«É o culminar do desrespeito do Governo pelo jornalismo e pelo seu valor numa democracia», afirmou Fernando Stanich, presidente do Fórum de Jornalismo Argentino. Javier MIlei, não escondendo o seu desprezo pela democracia impediu o acesso de jornalistas credenciados à sede do Governo, a Casa Rosada.
O porta-voz de Milei, Javier Lanari, afirmou na quinta-feira que o Governo tinha bloqueado o acesso da imprensa «como medida preventiva», depois de um canal de televisão local ter divulgado imagens filmadas com óculos inteligentes a partir do interior da Casa Rosada, alegadamente sem autorização. As autoridades responsáveis pela segurança da Casa Rosada processaram a emissora Todo Noticias, disse Lanari, acusando-a de «espionagem ilegal».

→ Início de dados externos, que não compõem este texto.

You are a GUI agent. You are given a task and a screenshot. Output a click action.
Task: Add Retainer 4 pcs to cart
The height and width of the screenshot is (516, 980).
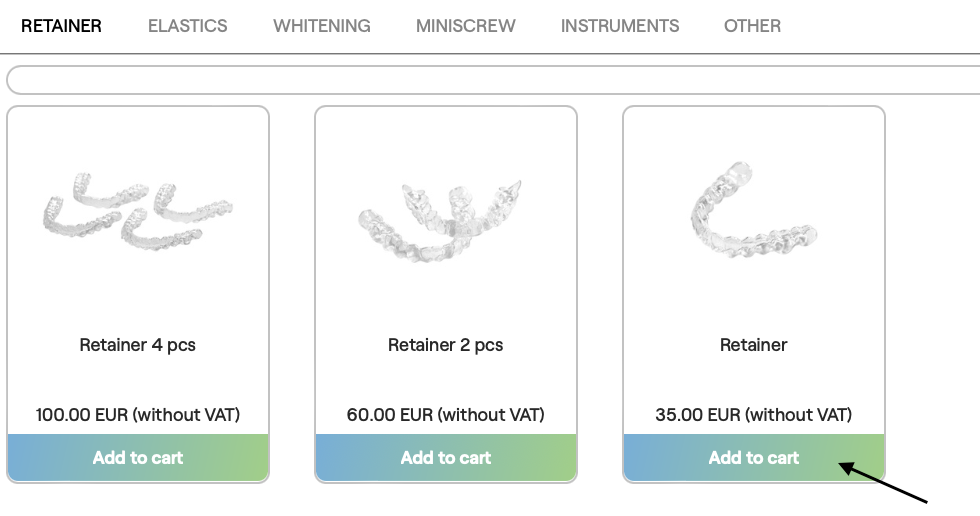(x=138, y=458)
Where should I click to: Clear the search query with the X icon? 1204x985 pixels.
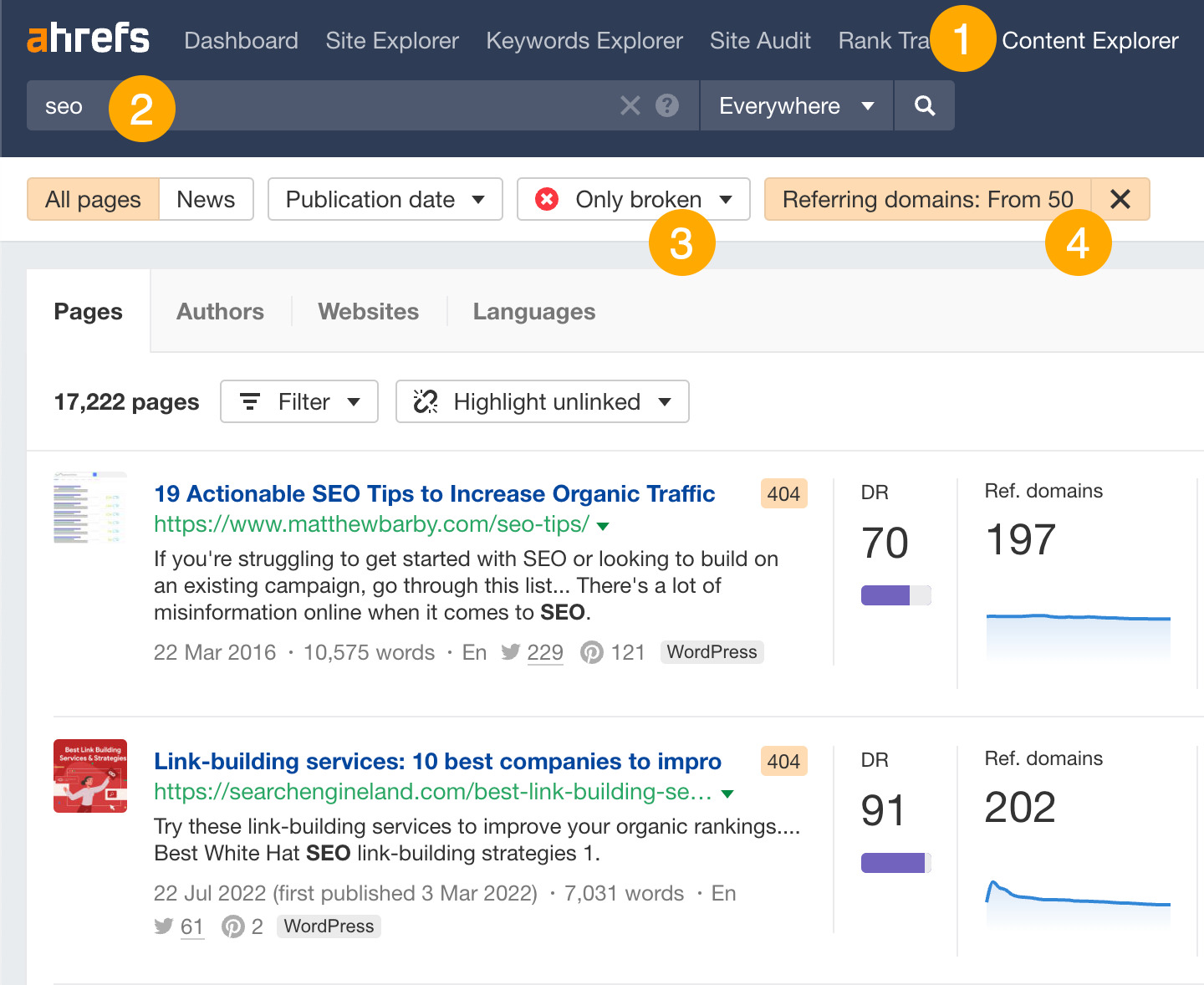pos(630,105)
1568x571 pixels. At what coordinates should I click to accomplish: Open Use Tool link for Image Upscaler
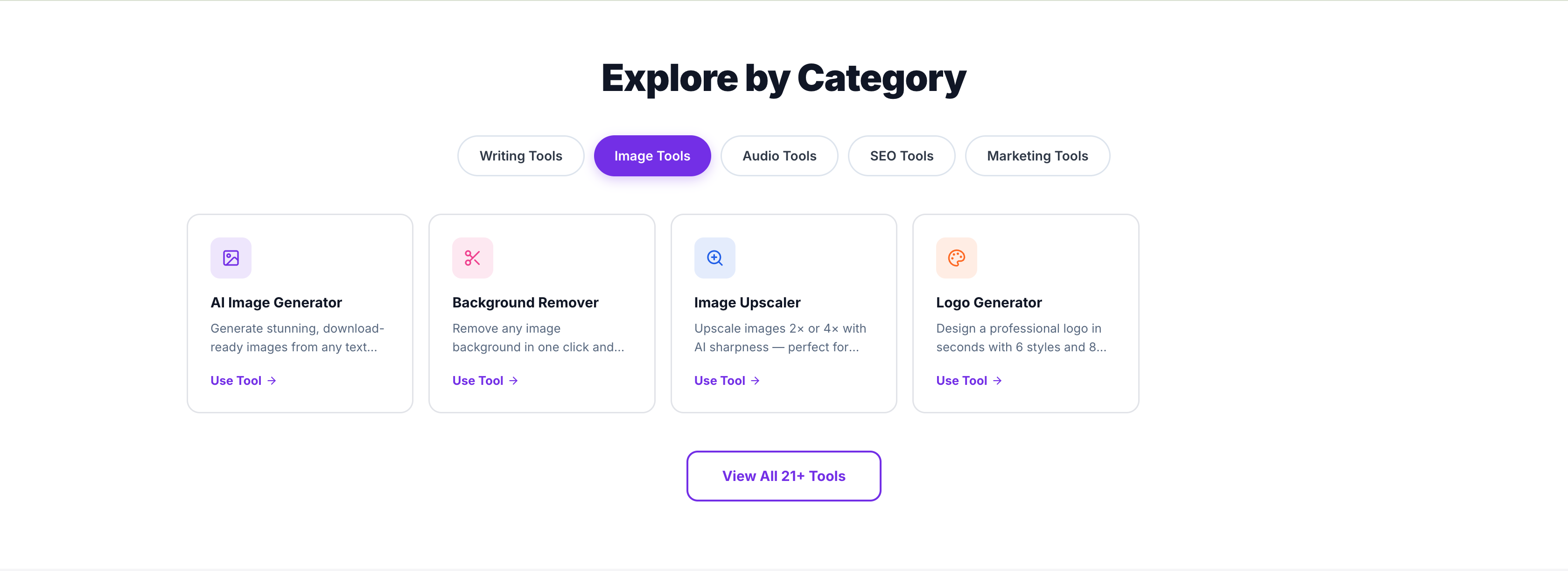(727, 381)
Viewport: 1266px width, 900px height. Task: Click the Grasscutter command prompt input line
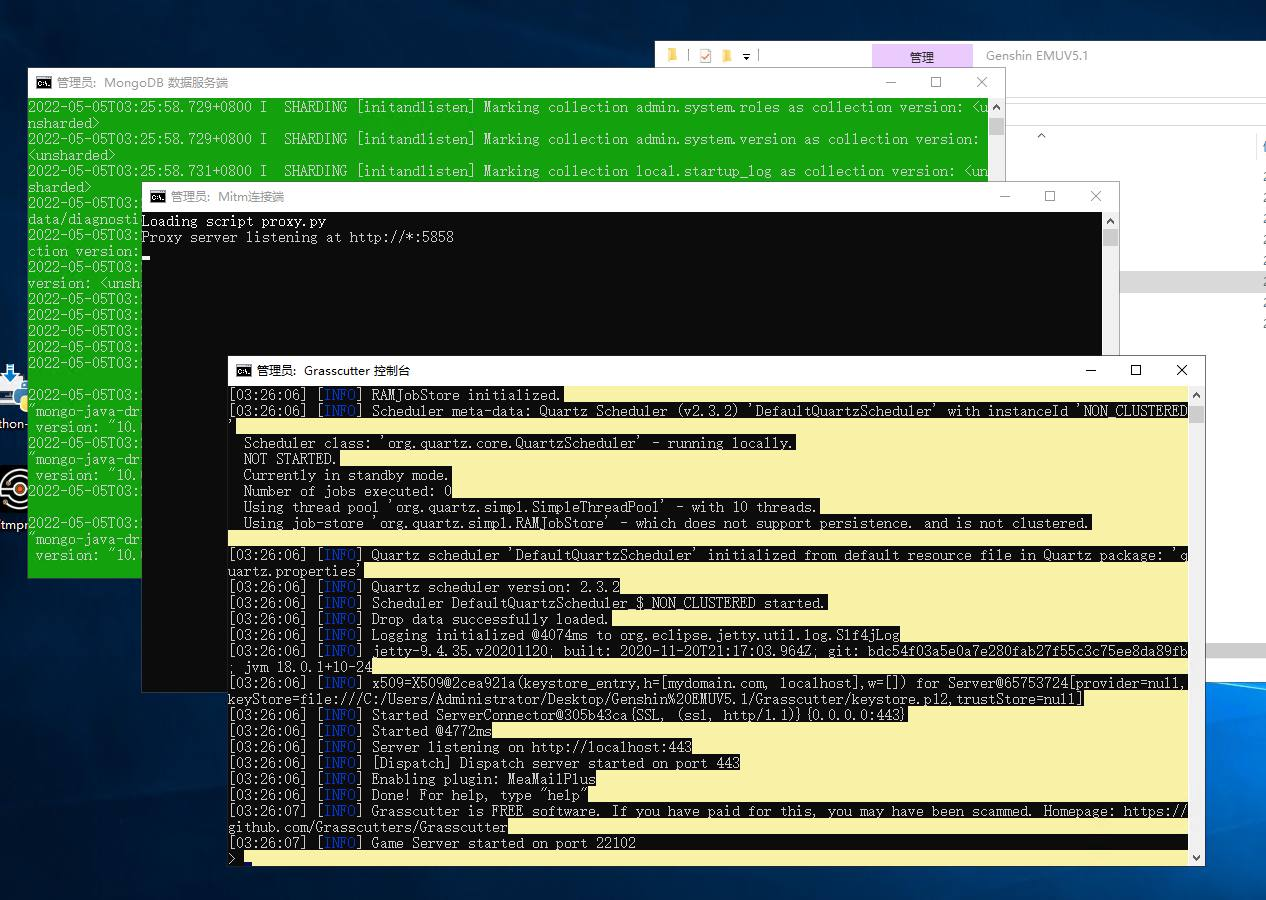[x=700, y=858]
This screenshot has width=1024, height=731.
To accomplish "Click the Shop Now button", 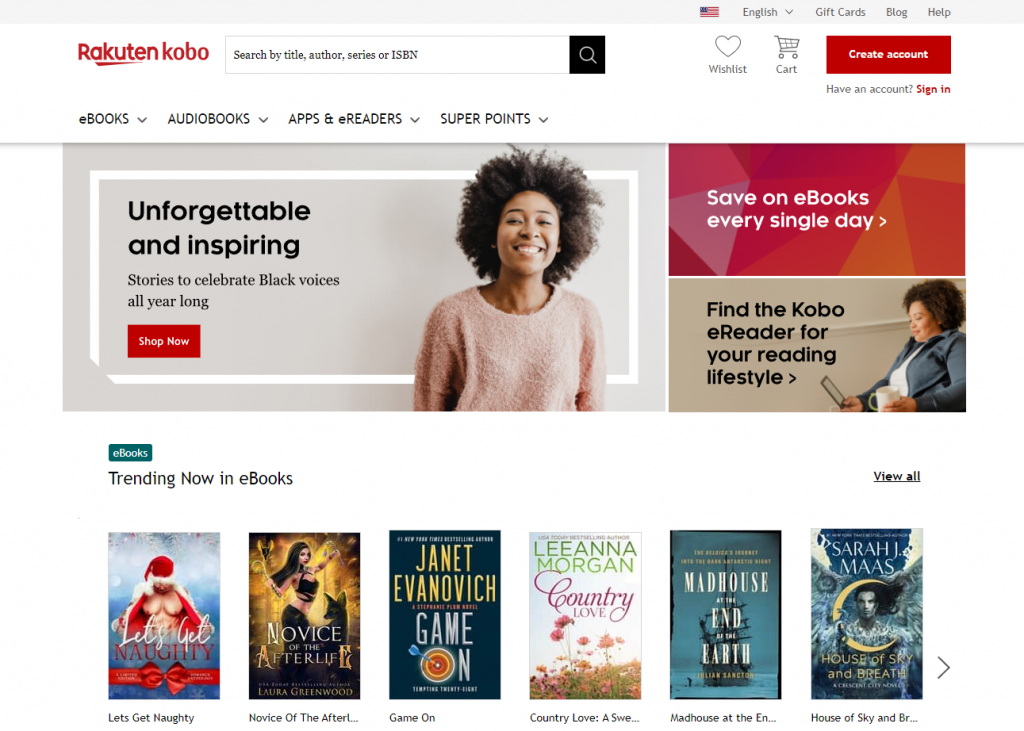I will point(164,341).
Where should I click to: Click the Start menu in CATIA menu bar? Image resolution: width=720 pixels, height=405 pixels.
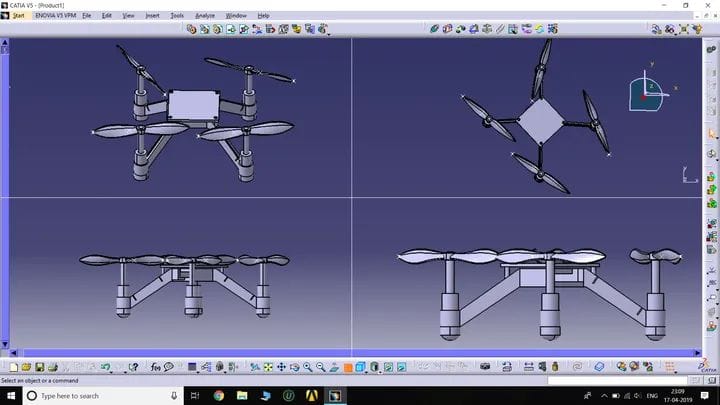coord(18,16)
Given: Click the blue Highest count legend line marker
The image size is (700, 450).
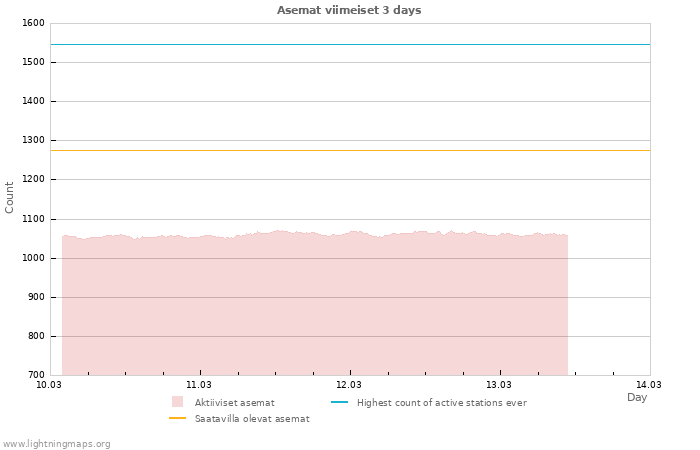Looking at the screenshot, I should click(x=339, y=402).
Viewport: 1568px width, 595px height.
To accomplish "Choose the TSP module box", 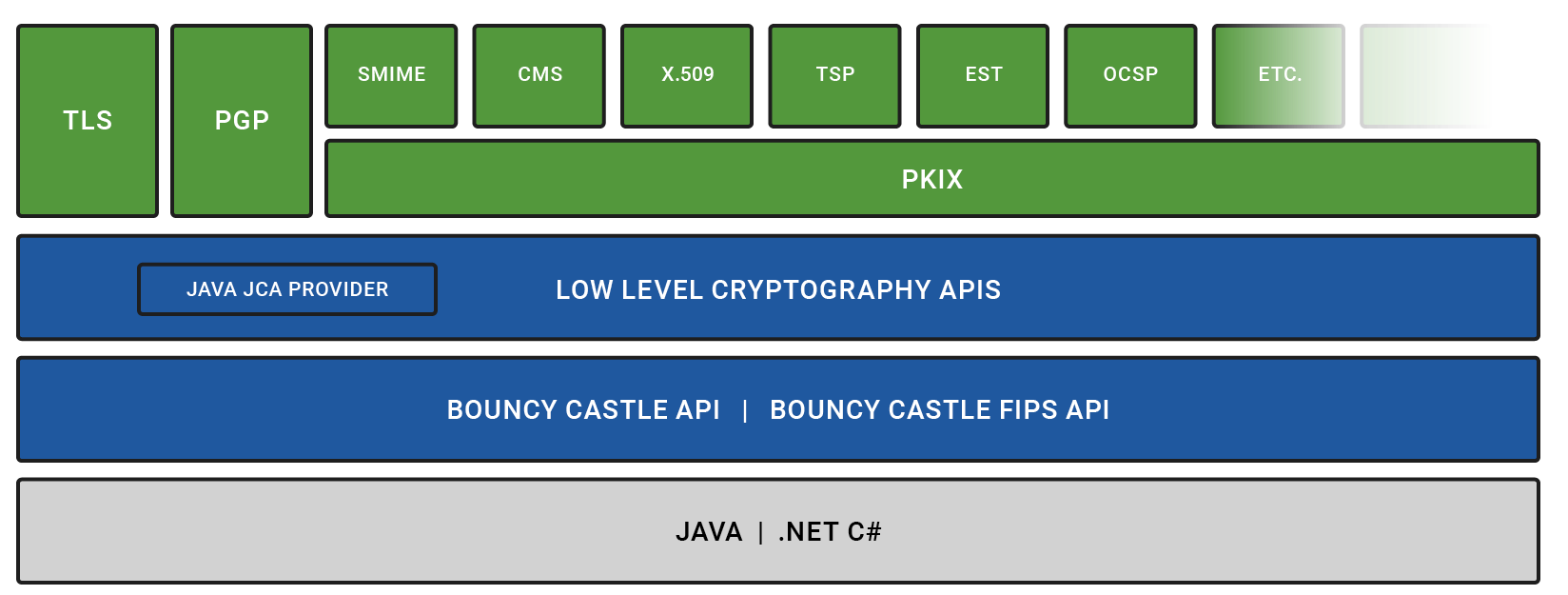I will point(834,75).
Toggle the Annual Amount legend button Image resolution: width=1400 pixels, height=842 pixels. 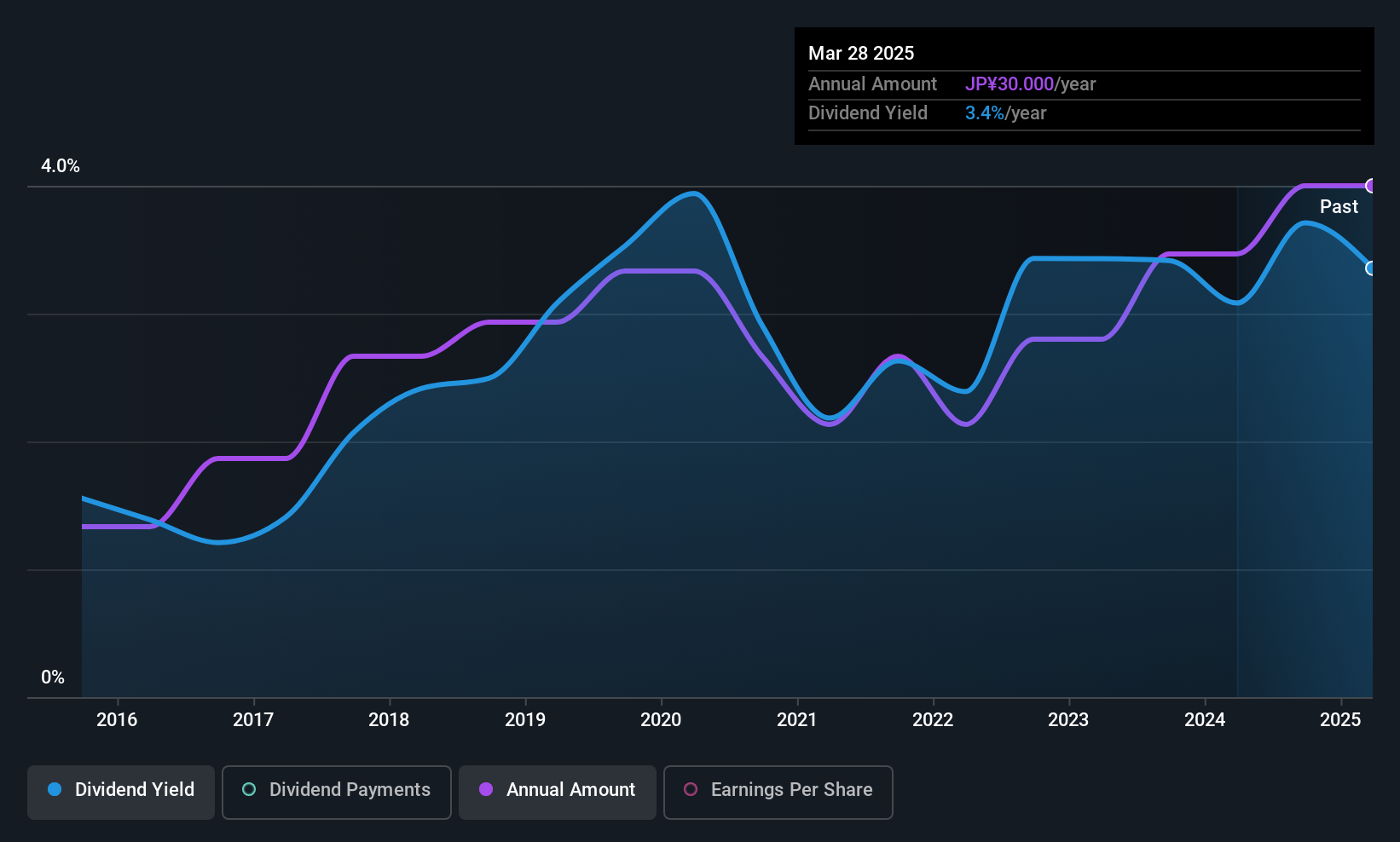558,792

No total foram impedidos de entrar 60 jornalistas e, segundo Jaime Rosemberg, jornalista do jornal La Nación, «foi a desculpa perfeita para alargar a punição a todo o corpo de imprensa». Já no ano passado, o Governo tinha restringido a circulação dos meios de comunicação social no interior do edifício, designando certas alas da Casa Rosada como zonas de acesso proibido e limitando a participação nas sessões informativas.
Esta proibição surge num momento delicado para Milei, cuja popularidade se encontra agora no nível mais baixo da sua presidência, de acordo com a empresa de sondagens AtlasIntel, e a sua campanha para eliminar a inflação da Argentina estagnou, o desemprego aumentou e a economia contraiu-se. Os casos de corrupção que lembram os escândalos que assolaram a elite política que Milei se comprometeu a derrubar aumentaram e o seu aliado e chefe de gabinete, Manuel Adorni, está a ser investigado por desvio de fundos públicos.
Por todos estes motivos, Javier MIlei procura diminuir o escrutínio democrático. Para além de limitar fisicamente o acesso à sede do Governo, tinha já aprovado uma lei de acesso à informação de forma a limitar as informações disponíveis ao público e, em 2024, encerrou a agência noticiosa estatal argentina Télam, acusando-a de ser porta-voz propagandístico da oposição populista de esquerda.
Enquanto o seu Governo retirava as credenciais de imprensa aos cerca de 60 repórteres que cobriam a Casa Rosada, Milei escreveu nas redes sociais: «Escória nojenta, que tal tentarem parar com as mentiras?», e «Ah, esquecia-me, vocês são uns corruptos viciados, viciados no dinheiro da publicidade e dos subornos».
Esta, de resto, não é a primeira vez que Milei recorre aos insultos contra os jornalistas. O jornal La Nación fez uma análise ao twitter do presidente argentino e concluiu que somente entre 2 a 5 de Abril, Milei escreveu 86 mensagens a ridicularizar e a insultar jornalistas. A maioria das suas mensagens sobre os órgãos de comunicação social inclui o seu lema: «Não odiamos os jornalistas o suficiente», e afirma que 95% dos jornalistas são criminosos. Frequentemente, aponta a determinados repórteres críticos do seu Executivo com epítetos que vão desde «operativo sujo» a «lixo humano».